Proofproint researchers recently came across a new JScript backdoor called Bateleur, which is being distributed by the FIN7 (a.k.a Carbanak) hacker group in phishing emails targeting U.S.-based restaurant chains.
In an example provided by the researchers, the threat is distributed in an email sent from an Outlook.com or Gmail account, with the message, “here is the check as discussed.” Attached to the email is a Word document containing a macro.
When executed, the macro creates a scheduled task to run Bateleur, then sleeps for three seconds, then executes Bateleur, then sleeps for 10 seconds, then deletes the scheduled task.
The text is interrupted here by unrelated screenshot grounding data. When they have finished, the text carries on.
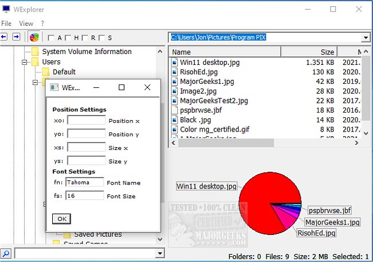Collapse the Users tree node
The height and width of the screenshot is (262, 373).
tap(24, 63)
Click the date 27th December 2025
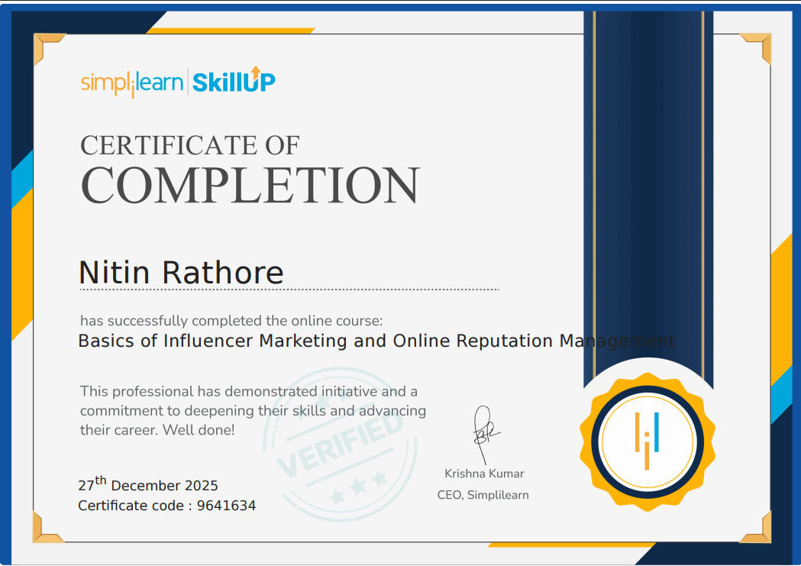 coord(148,485)
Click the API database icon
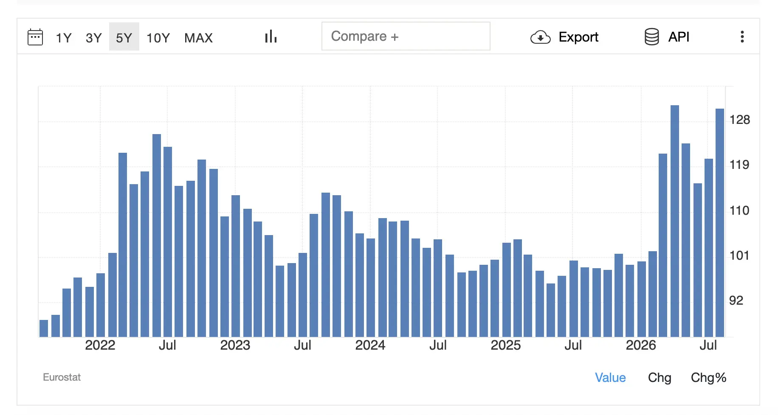778x415 pixels. (x=651, y=37)
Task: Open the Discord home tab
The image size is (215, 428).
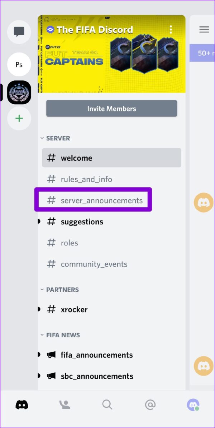Action: pyautogui.click(x=22, y=404)
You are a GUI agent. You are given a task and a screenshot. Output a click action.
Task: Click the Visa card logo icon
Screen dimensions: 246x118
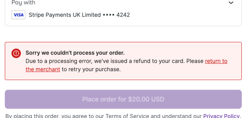(18, 15)
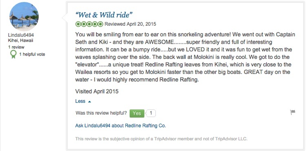This screenshot has width=306, height=151.
Task: Click the flag icon to report review
Action: 293,112
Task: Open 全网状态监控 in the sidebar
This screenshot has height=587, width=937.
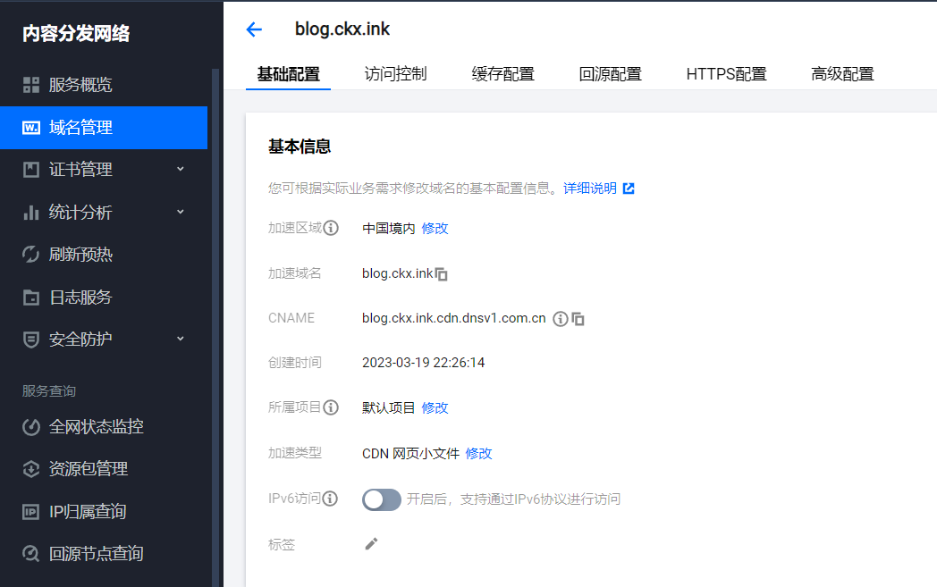Action: 96,426
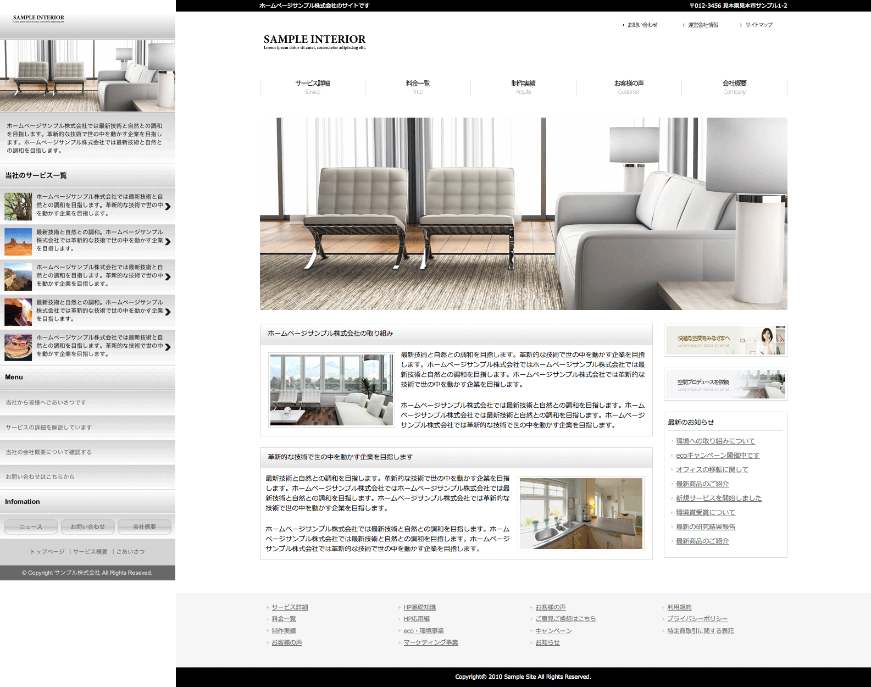
Task: Click the living room photo in the first article
Action: (331, 390)
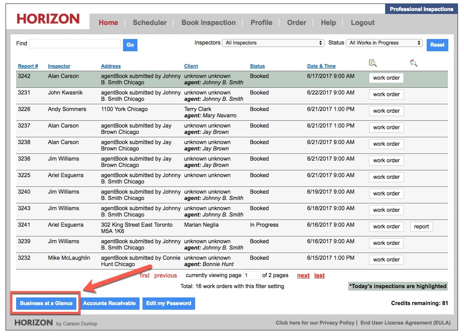The height and width of the screenshot is (336, 464).
Task: Expand the Inspectors dropdown
Action: click(x=274, y=43)
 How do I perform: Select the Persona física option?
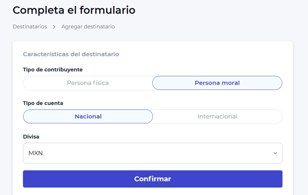tap(88, 83)
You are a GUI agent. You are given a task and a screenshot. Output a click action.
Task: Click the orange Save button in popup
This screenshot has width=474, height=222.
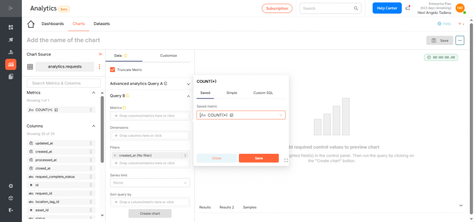coord(259,158)
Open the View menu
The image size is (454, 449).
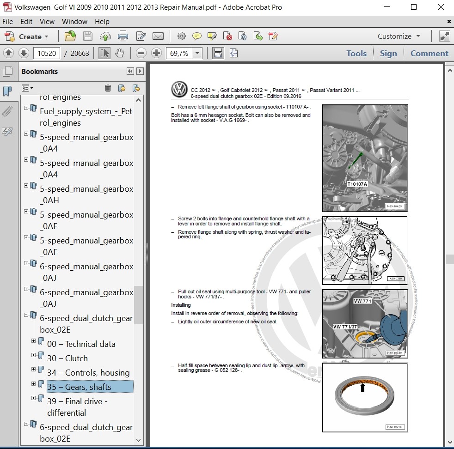[x=47, y=22]
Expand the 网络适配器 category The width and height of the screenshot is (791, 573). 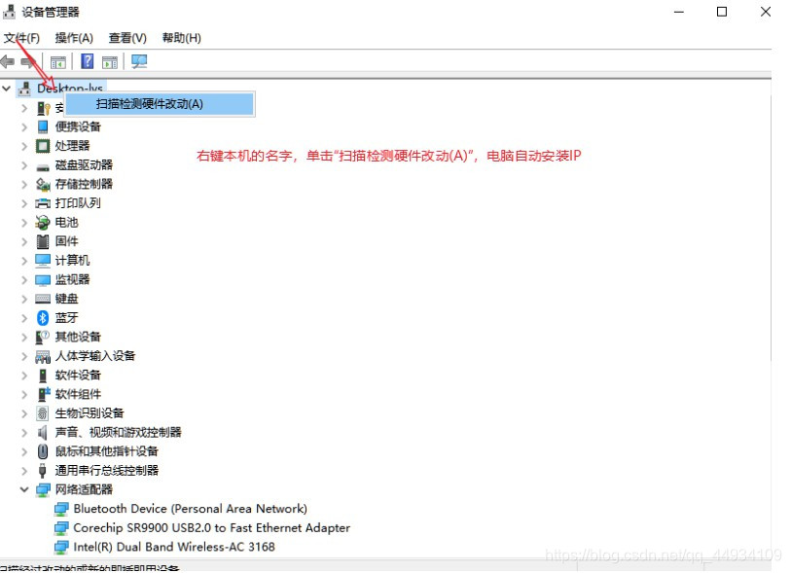[x=26, y=489]
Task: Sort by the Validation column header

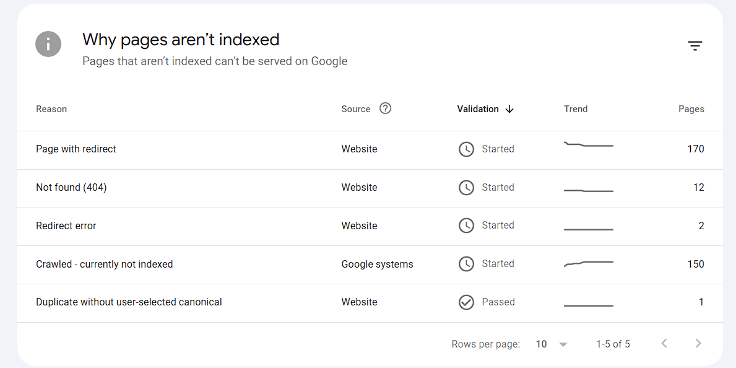Action: (x=477, y=109)
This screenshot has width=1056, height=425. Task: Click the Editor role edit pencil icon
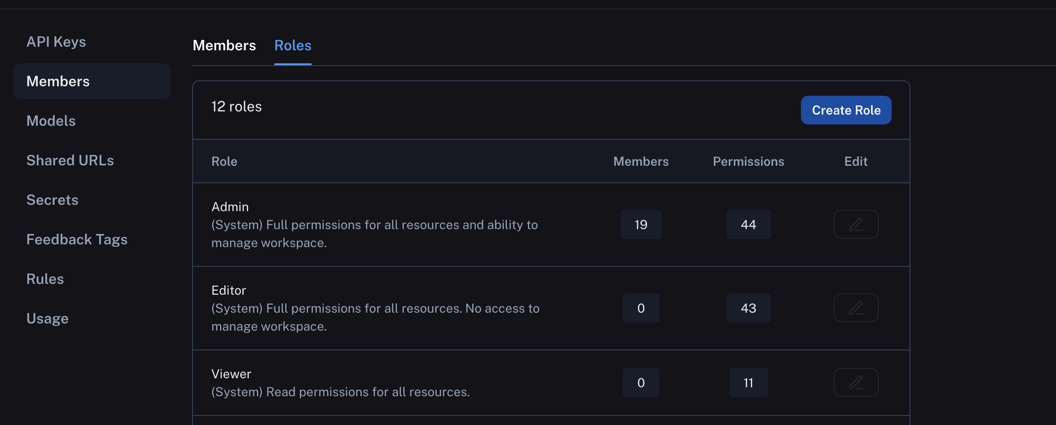856,308
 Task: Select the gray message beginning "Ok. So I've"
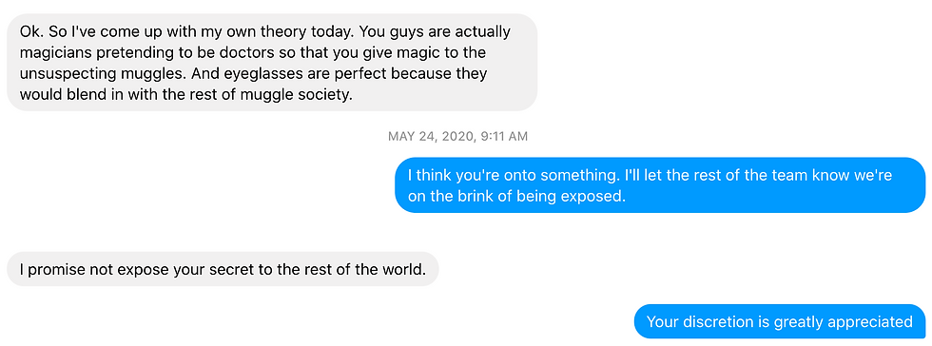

“The combined effect of these commands is to run Bateleur on the infected system in a roundabout manner in an attempt to evade detection,” the researchers note.
The malicious JScript itself includes anti-sandbox and anti-analysis functionality. It’s capable of retrieving system information, listing running processes, executing custom commands and PowerShell scripts, loading EXEs and DLLs, taking screenshots, uninstalling and updating itself, and possibly stealing passwords.
“We continue to see regular changes to the tactics and tools used by FIN7 in their attempt to infect more targets and evade detection,” the researchers state. “The Bateleur JScript backdoor and new macro-laden documents appear to be the latest in the group’s expanding toolset, providing new means of infection, additional ways of hiding their activity, and growing capabilities for stealing information and executing commands directly on victim machines.”
Still, Simon Taylor, vice president of products at Glasswall, said it’s worth noting that while the malware itself is relatively sophisticated, it’s delivered via a straightforward phishing email. “Phishing is a tried and true method for attackers — largely because it is predictably and repeatedly successful,” he said.
“Historically, the security industry has attempted to change employee behavior,” Taylor added. “But while education helps, cyber criminals are continuously adjusting their techniques and the authenticity of their messages in order to stay several steps ahead of their victims.”
“Humans are and always will be the weakest link in an organization, and going forward, defense and detection strategies must change to address these inevitable challenges,” Taylor said.
In Mimecast’s latest quarterly Email Security Risk Assessment, among 45 million emails inspected, fully 31 percent were deemend unsafe, including more than 10.8 million spam emails, 8,682 dangerous file types, 1,778 known and 503 unknown malware attachments, and 9,677 impersonation emails.
A separate Mimecast survey of 800 IT decision makers and C-level executive found that only 30 percent of respondents have adopted a complete cyber resilience strategy, and less than 20 percent feel completely confident in their ability to spot and defend against cyber attacks.
“Cyber resilience is not just an IT issue, it’s a business issue,” Mimecast CTO Neil Murray said in a statement. “An organization must take a layered approach to build an effective cyber resilience plan to protect business data against email-borne threats.”
Imperva recently published a report entitled “Beyond Takeover — Stories from a Hacked Account” [PDF], based on analysis of almost 90 personal accounts intentionally revealed to phishers. Among other findings, the research found that more than 50 percent of accounts were accessed 24 hours or more after credential takeover, demonstrating that a quick password change following account compromise can prevent account takeover.
“This lesson proves the value of incorporating threat intelligence and breach detection solutions that quickly detect and help mitigate this risk,” Imperva head of data research Itsik Mantin said in a statement.